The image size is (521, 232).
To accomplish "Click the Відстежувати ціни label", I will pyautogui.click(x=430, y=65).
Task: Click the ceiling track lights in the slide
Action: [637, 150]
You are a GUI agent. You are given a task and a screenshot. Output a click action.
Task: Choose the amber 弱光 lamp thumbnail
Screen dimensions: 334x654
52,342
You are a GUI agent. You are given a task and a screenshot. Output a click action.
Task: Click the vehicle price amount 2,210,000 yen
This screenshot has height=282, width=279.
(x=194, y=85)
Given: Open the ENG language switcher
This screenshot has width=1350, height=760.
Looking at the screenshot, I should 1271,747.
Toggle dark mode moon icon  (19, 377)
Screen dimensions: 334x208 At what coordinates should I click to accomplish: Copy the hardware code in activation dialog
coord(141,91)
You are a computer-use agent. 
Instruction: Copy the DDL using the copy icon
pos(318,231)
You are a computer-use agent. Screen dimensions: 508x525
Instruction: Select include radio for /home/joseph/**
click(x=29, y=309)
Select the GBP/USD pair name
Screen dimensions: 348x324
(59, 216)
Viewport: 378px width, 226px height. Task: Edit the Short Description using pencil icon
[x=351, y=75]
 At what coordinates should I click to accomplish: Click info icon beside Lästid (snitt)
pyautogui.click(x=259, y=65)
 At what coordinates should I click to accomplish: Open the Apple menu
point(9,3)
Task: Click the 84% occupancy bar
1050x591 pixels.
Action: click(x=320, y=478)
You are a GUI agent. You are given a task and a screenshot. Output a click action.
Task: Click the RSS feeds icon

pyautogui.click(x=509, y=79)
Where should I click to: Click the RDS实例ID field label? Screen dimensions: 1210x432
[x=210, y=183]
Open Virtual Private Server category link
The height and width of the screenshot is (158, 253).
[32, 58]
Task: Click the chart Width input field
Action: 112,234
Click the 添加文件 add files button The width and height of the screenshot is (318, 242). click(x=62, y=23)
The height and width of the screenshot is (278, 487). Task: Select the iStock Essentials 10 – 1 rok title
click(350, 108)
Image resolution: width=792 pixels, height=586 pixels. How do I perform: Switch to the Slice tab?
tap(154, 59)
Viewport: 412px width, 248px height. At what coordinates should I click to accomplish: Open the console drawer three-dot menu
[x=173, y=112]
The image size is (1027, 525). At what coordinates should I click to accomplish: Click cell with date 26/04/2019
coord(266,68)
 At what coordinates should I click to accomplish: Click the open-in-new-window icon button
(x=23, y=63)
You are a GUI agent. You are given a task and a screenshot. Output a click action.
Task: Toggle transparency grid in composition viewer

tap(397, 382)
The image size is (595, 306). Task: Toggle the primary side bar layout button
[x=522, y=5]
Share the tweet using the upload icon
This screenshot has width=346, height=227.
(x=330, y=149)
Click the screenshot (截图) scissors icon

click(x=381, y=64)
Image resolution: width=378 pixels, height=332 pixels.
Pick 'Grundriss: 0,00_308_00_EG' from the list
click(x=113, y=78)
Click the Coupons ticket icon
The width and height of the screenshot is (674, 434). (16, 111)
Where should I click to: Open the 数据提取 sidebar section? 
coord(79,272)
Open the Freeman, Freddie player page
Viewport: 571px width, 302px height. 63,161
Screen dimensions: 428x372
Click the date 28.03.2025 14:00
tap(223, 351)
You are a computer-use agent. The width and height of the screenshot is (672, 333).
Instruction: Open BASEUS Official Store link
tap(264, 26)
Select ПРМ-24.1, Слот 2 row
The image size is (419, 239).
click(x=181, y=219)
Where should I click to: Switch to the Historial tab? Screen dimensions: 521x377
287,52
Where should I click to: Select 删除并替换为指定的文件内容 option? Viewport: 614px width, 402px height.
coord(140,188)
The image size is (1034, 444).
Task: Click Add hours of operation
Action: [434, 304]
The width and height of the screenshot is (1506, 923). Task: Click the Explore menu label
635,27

_Written task_
Write out the whole listing above again, word for word and line for line, with nothing changed.

_Output of the task_
The image size is (521, 232).
To accomplish "Click the Відстежувати ціни label", I will pyautogui.click(x=430, y=65).
Task: Click the ceiling track lights in the slide
Action: [637, 150]
You are a GUI agent. You are given a task and a screenshot. Output a click action.
Task: Choose the amber 弱光 lamp thumbnail
Screen dimensions: 334x654
52,342
You are a GUI agent. You are given a task and a screenshot. Output a click action.
Task: Click the vehicle price amount 2,210,000 yen
This screenshot has height=282, width=279.
(x=194, y=85)
Given: Open the ENG language switcher
This screenshot has width=1350, height=760.
Looking at the screenshot, I should 1271,747.
Toggle dark mode moon icon  (19, 377)
Screen dimensions: 334x208 At what coordinates should I click to accomplish: Copy the hardware code in activation dialog
coord(141,91)
You are a computer-use agent. 
Instruction: Copy the DDL using the copy icon
pos(318,231)
You are a computer-use agent. Screen dimensions: 508x525
Instruction: Select include radio for /home/joseph/**
click(x=29, y=309)
Select the GBP/USD pair name
Screen dimensions: 348x324
(59, 216)
Viewport: 378px width, 226px height. Task: Edit the Short Description using pencil icon
[x=351, y=75]
 At what coordinates should I click to accomplish: Click info icon beside Lästid (snitt)
pyautogui.click(x=259, y=65)
 At what coordinates should I click to accomplish: Open the Apple menu
point(9,3)
Task: Click the 84% occupancy bar
1050x591 pixels.
Action: click(x=320, y=478)
You are a GUI agent. You are given a task and a screenshot. Output a click action.
Task: Click the RSS feeds icon

pyautogui.click(x=509, y=79)
Where should I click to: Click the RDS实例ID field label? Screen dimensions: 1210x432
[x=210, y=183]
Open Virtual Private Server category link
The height and width of the screenshot is (158, 253).
[32, 58]
Task: Click the chart Width input field
Action: 112,234
Click the 添加文件 add files button The width and height of the screenshot is (318, 242). click(x=62, y=23)
The height and width of the screenshot is (278, 487). Task: Select the iStock Essentials 10 – 1 rok title
click(350, 108)
Image resolution: width=792 pixels, height=586 pixels. How do I perform: Switch to the Slice tab?
tap(154, 59)
Viewport: 412px width, 248px height. At what coordinates should I click to accomplish: Open the console drawer three-dot menu
[x=173, y=112]
The image size is (1027, 525). At what coordinates should I click to accomplish: Click cell with date 26/04/2019
coord(266,68)
 At what coordinates should I click to accomplish: Click the open-in-new-window icon button
(x=23, y=63)
You are a GUI agent. You are given a task and a screenshot. Output a click action.
Task: Toggle transparency grid in composition viewer

tap(397, 382)
The image size is (595, 306). Task: Toggle the primary side bar layout button
[x=522, y=5]
Share the tweet using the upload icon
This screenshot has width=346, height=227.
(x=330, y=149)
Click the screenshot (截图) scissors icon

click(x=381, y=64)
Image resolution: width=378 pixels, height=332 pixels.
Pick 'Grundriss: 0,00_308_00_EG' from the list
click(x=113, y=78)
Click the Coupons ticket icon
The width and height of the screenshot is (674, 434). (16, 111)
Where should I click to: Open the 数据提取 sidebar section? 
coord(79,272)
Open the Freeman, Freddie player page
Viewport: 571px width, 302px height. 63,161
Screen dimensions: 428x372
Click the date 28.03.2025 14:00
tap(223, 351)
You are a computer-use agent. The width and height of the screenshot is (672, 333).
Instruction: Open BASEUS Official Store link
tap(264, 26)
Select ПРМ-24.1, Слот 2 row
The image size is (419, 239).
click(x=181, y=219)
Where should I click to: Switch to the Historial tab? Screen dimensions: 521x377
287,52
Where should I click to: Select 删除并替换为指定的文件内容 option? Viewport: 614px width, 402px height.
coord(140,188)
The image size is (1034, 444).
Task: Click Add hours of operation
Action: [434, 304]
The width and height of the screenshot is (1506, 923). Task: Click the Explore menu label
635,27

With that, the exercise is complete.